Mortgage Solutions Financials’ VA cash out program highlights include: No Credit Score Overlay to VA Guidelines (VA does not have a minimum credit score). High Balance Loan Amounts Allowed – No restrictions to VA Guidelines! No overlays to VA LTV / HCLTV Guidelines (100% LTV is possible). No overlays to the amount of cash out allowed per VA Guidelines: Manufactured Homes Allowed. Manual Underwriting Approval Allowed per VA Guidelines LP or DU.
Mortgage Solutions Financial posted expanded Government Monitoring Information requirements effective January 1.
The markets were once again focused on the funding of the US government Thursday, which will increase because of the 2-year budget deal put forth by the Senate. The 10-year Treasury note rose a modest 1 basis point to a yield of 2.84 percent and reach a new intra-day high of 2.844 percent. A weak 30-year bond auction also reinforced the recent concerns about future Treasury supply. Retiring New York Federal Reserve President William Dudley spoke saying that if the economy continues to expand at its current pace, that the case could be made for a fourth rate hike this year. He also downplayed the current stock market declines as “small potatoes” when compared to the gains seen over the last few years.
Today’s calendar is another light one with only wholesale inventories and sales for December though the markets are digesting headlines from DC surrounding the budget deal.

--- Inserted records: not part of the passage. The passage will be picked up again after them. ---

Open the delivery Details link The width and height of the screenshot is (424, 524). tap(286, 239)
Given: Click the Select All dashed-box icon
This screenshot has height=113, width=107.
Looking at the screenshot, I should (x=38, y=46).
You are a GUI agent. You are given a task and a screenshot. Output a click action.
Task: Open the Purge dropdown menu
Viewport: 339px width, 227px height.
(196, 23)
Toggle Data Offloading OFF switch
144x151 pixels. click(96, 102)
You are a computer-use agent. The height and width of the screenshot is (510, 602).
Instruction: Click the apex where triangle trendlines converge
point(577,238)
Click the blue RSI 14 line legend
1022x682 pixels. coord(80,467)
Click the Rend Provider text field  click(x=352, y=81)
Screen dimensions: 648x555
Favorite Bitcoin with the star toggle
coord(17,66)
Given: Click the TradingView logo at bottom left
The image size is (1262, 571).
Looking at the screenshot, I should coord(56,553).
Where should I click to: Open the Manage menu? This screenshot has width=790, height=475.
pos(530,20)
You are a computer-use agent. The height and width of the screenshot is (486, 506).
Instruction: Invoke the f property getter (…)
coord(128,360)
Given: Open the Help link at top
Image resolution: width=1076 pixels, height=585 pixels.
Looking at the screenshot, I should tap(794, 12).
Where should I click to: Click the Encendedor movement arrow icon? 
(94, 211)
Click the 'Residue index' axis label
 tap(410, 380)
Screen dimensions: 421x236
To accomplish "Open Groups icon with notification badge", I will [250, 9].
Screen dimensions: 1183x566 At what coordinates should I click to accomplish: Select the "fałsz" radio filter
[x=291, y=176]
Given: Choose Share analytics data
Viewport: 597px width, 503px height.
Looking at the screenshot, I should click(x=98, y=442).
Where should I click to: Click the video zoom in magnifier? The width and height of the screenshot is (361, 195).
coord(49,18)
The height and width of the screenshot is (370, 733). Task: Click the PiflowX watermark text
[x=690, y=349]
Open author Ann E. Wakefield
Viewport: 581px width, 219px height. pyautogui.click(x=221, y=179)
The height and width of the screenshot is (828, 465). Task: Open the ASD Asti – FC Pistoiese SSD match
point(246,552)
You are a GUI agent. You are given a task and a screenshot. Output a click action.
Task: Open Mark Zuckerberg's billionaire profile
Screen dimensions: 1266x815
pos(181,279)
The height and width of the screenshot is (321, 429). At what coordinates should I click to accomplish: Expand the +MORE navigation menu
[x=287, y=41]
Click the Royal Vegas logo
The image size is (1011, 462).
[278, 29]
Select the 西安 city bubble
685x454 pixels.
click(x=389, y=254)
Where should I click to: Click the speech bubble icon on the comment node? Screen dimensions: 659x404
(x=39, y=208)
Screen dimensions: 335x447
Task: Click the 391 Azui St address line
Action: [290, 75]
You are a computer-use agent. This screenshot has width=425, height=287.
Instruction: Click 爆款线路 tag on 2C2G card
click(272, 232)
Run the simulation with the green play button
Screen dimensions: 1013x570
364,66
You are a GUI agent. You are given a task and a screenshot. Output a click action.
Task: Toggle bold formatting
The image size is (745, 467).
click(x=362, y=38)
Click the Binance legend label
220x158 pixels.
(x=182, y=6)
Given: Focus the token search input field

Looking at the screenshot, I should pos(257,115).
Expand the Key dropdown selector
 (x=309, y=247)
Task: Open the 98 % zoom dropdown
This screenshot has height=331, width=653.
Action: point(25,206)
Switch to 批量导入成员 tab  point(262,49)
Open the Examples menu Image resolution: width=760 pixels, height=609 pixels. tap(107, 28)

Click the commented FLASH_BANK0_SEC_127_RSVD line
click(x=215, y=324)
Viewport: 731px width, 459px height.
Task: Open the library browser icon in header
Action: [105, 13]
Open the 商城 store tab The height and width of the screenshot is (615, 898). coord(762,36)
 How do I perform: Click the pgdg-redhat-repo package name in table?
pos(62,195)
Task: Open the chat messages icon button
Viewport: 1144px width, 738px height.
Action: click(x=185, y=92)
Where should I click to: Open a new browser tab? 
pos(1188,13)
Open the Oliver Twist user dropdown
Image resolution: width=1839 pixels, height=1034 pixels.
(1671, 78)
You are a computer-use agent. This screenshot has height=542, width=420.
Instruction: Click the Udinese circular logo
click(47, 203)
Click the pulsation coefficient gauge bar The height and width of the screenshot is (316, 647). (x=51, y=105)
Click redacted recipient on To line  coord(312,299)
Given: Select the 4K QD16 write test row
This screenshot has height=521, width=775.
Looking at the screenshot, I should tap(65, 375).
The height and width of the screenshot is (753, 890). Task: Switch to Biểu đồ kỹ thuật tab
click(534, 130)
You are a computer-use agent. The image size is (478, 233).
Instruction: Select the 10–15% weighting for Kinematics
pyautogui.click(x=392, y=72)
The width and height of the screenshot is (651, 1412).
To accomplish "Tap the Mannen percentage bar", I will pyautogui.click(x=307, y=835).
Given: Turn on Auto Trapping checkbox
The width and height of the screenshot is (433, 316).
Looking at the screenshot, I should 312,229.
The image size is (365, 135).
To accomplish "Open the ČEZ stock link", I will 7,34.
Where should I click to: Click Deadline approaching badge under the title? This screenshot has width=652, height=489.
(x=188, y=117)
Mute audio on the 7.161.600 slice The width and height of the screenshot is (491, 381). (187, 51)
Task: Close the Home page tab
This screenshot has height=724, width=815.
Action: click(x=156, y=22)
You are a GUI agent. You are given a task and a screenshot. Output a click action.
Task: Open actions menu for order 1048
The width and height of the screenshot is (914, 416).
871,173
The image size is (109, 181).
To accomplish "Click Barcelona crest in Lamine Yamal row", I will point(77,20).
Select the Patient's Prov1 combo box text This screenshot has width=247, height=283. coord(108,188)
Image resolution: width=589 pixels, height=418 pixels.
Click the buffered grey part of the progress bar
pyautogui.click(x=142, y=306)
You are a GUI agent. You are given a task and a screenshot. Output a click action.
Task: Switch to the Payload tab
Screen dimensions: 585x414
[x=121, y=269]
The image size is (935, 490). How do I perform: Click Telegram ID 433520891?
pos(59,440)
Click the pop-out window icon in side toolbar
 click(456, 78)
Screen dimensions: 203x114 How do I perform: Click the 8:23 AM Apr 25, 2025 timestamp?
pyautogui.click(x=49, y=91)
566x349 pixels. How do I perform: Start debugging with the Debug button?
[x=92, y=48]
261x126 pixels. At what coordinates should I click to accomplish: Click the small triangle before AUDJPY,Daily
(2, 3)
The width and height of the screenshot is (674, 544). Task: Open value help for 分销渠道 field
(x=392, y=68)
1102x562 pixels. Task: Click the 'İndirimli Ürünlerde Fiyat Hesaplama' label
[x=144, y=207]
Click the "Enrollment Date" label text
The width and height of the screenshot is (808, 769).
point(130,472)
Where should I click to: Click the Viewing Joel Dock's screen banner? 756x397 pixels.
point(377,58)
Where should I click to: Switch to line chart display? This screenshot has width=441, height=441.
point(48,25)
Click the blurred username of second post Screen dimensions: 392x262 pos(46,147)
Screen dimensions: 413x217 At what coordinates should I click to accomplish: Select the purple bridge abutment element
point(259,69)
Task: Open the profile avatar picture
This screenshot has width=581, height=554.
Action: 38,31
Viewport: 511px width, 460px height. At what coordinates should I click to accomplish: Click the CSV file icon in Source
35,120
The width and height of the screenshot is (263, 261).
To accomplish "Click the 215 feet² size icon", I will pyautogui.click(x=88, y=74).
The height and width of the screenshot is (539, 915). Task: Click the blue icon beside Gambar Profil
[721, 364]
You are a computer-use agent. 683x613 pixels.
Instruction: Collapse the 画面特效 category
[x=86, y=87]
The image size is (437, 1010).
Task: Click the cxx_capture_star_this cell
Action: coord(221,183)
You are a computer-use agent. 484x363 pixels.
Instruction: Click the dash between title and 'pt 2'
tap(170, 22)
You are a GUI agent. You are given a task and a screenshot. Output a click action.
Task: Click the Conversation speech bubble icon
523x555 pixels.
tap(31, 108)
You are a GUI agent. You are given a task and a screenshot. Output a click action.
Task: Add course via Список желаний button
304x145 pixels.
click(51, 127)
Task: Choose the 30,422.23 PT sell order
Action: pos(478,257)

The US gov’t entered a “shutdown” technically but only for 5.5 hours as the Senate and House passed the 2-year spending, deficit-ballooning agreement. On to President Trump’s desk for signing. Rates aren’t much changed versus yesterday’s close: the 10-year is yielding 2.83% and agency MBS prices are roughly unchanged.
I don’t know why Cupid was chosen to represent Valentine’s Day…
When I think about romance, the last thing on my mind is a short, chubby toddler coming at me with a weapon.